§ **Supplied records**
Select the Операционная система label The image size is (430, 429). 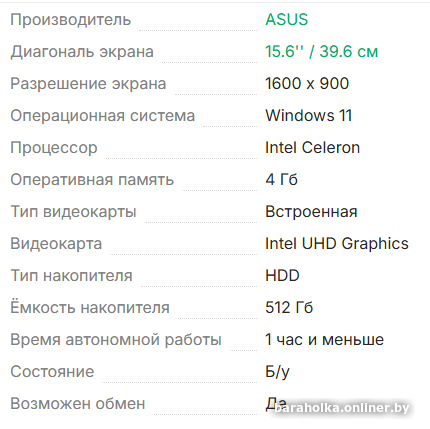103,116
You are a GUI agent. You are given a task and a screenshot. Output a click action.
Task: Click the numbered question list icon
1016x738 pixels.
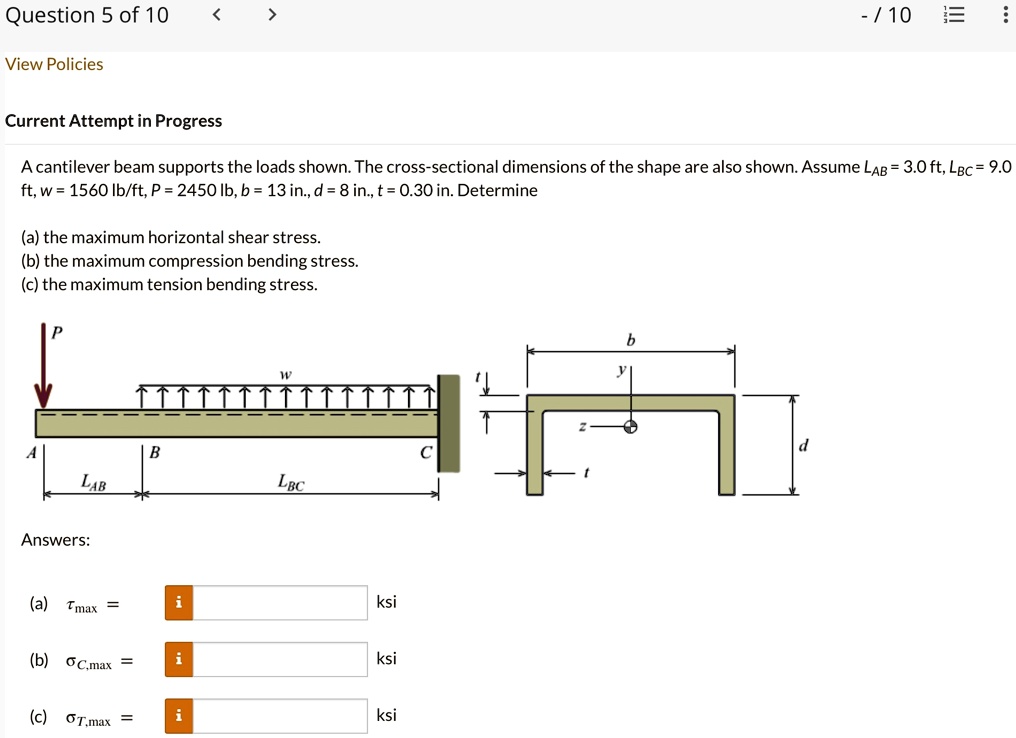click(954, 14)
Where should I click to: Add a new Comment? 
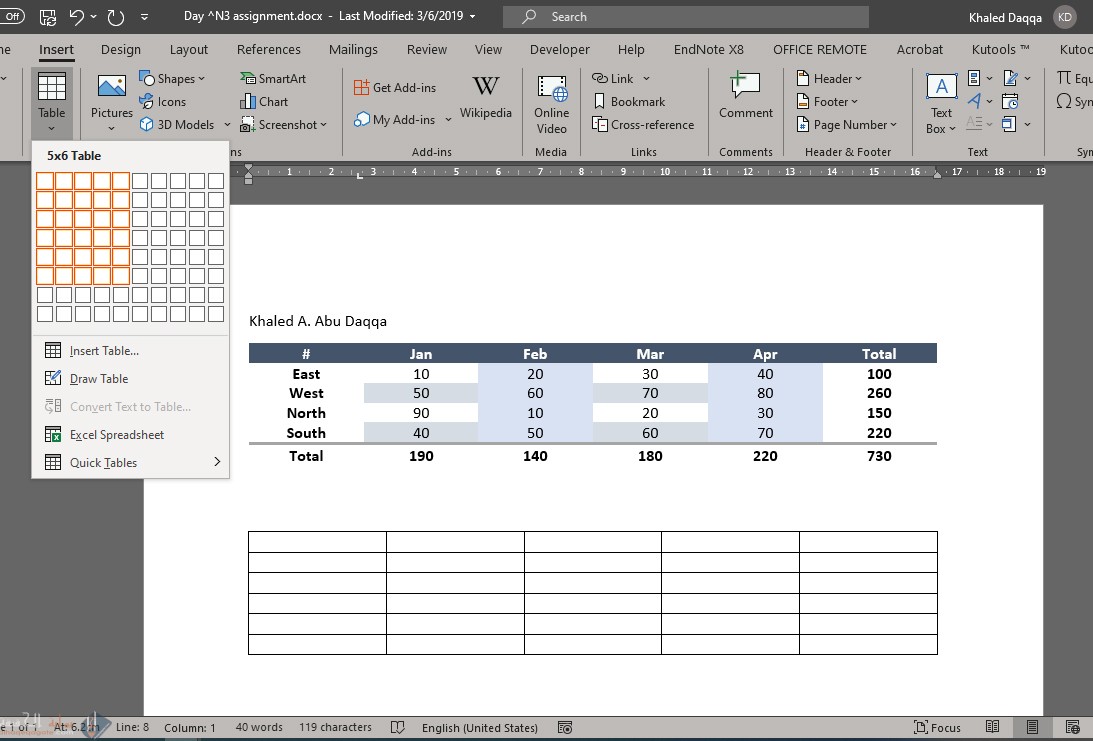click(x=745, y=97)
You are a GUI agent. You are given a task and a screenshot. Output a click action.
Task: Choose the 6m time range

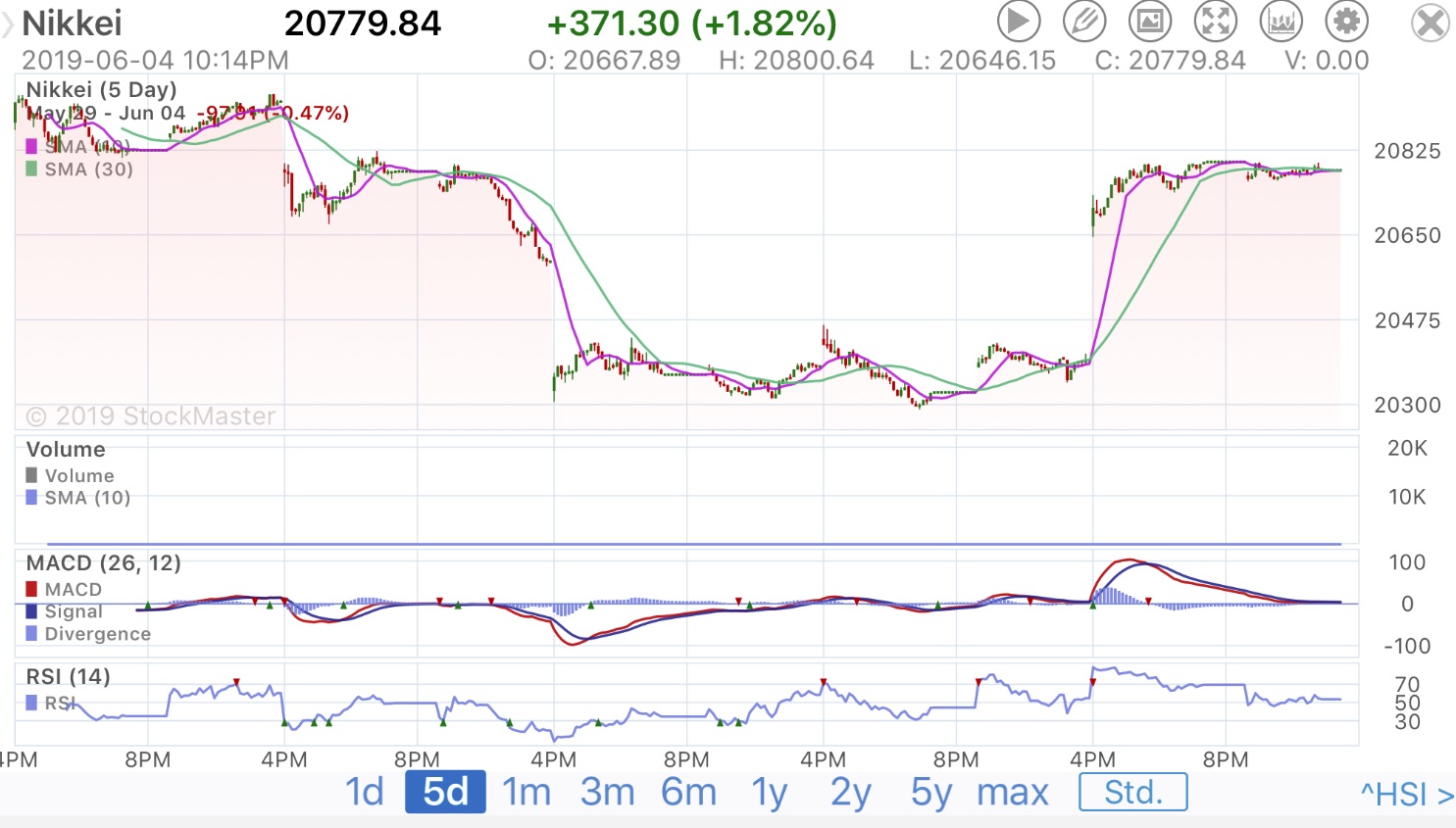688,792
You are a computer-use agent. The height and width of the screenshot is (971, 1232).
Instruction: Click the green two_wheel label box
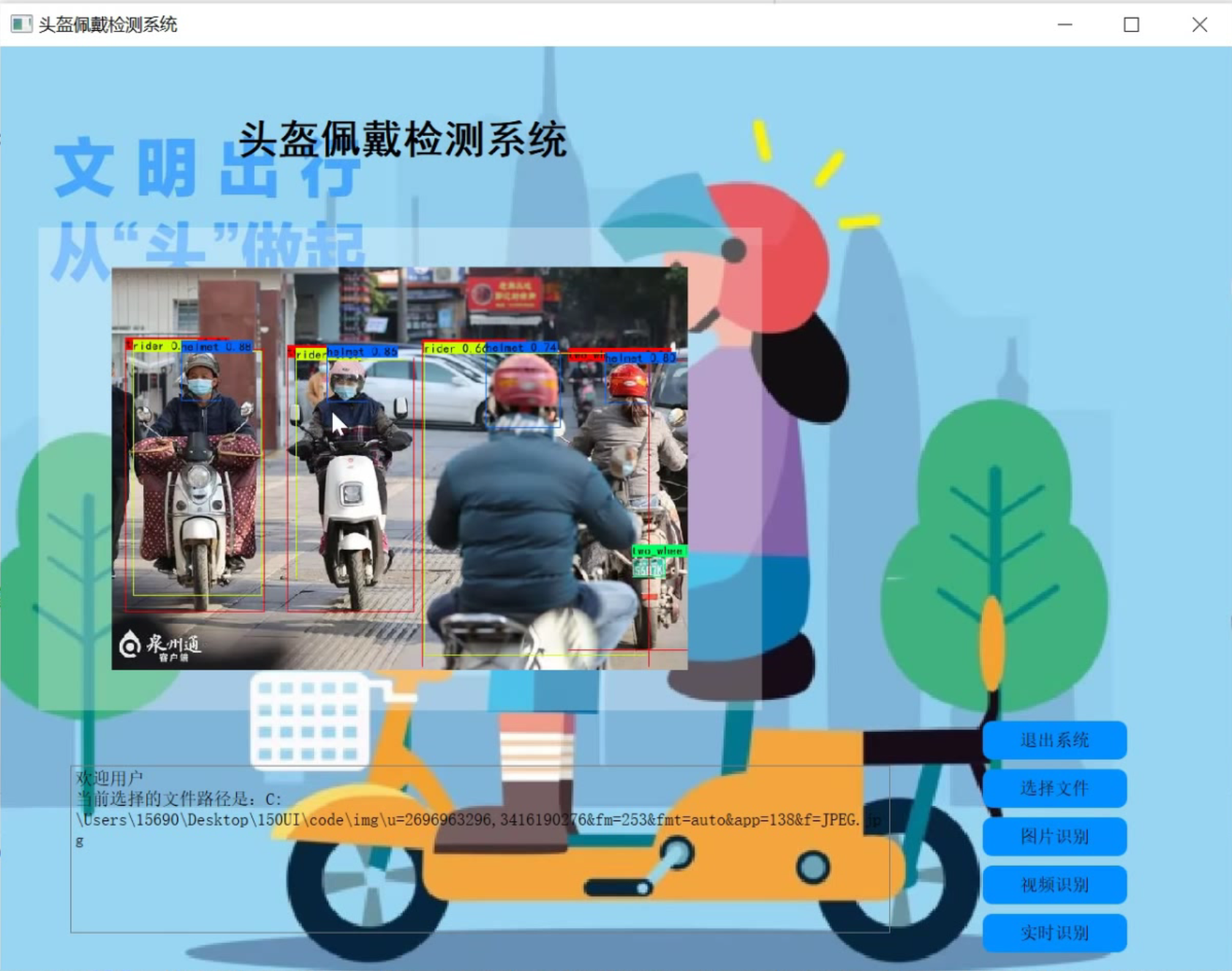coord(659,550)
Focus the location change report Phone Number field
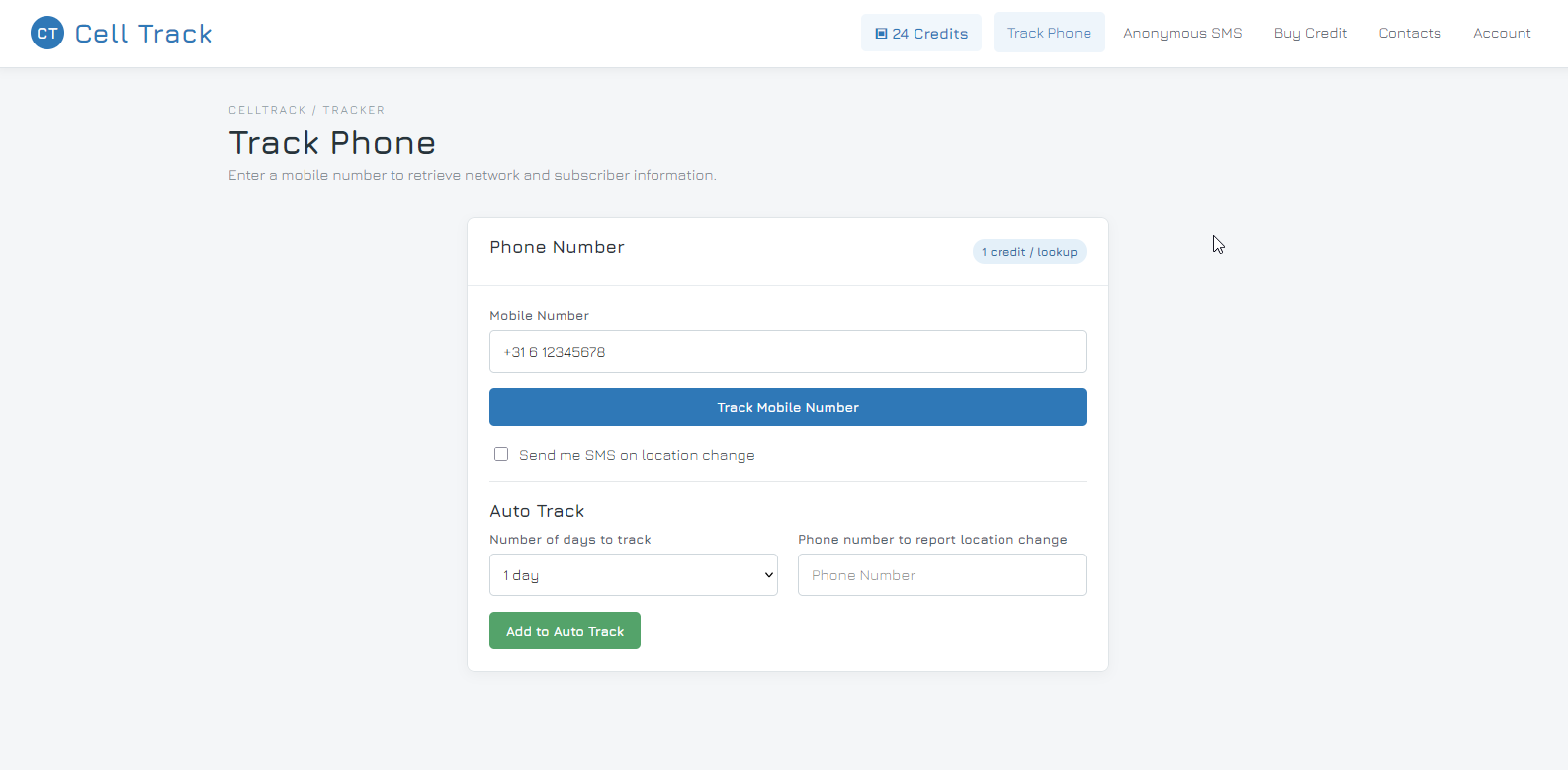1568x770 pixels. coord(942,575)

§ **Your goal**
Every line between the one containing "Focus the location" and the last line of the data above, both included, should be copied exactly, but not the pictures.

§ **Answer to this problem**
Focus the location change report Phone Number field
1568x770 pixels. coord(942,575)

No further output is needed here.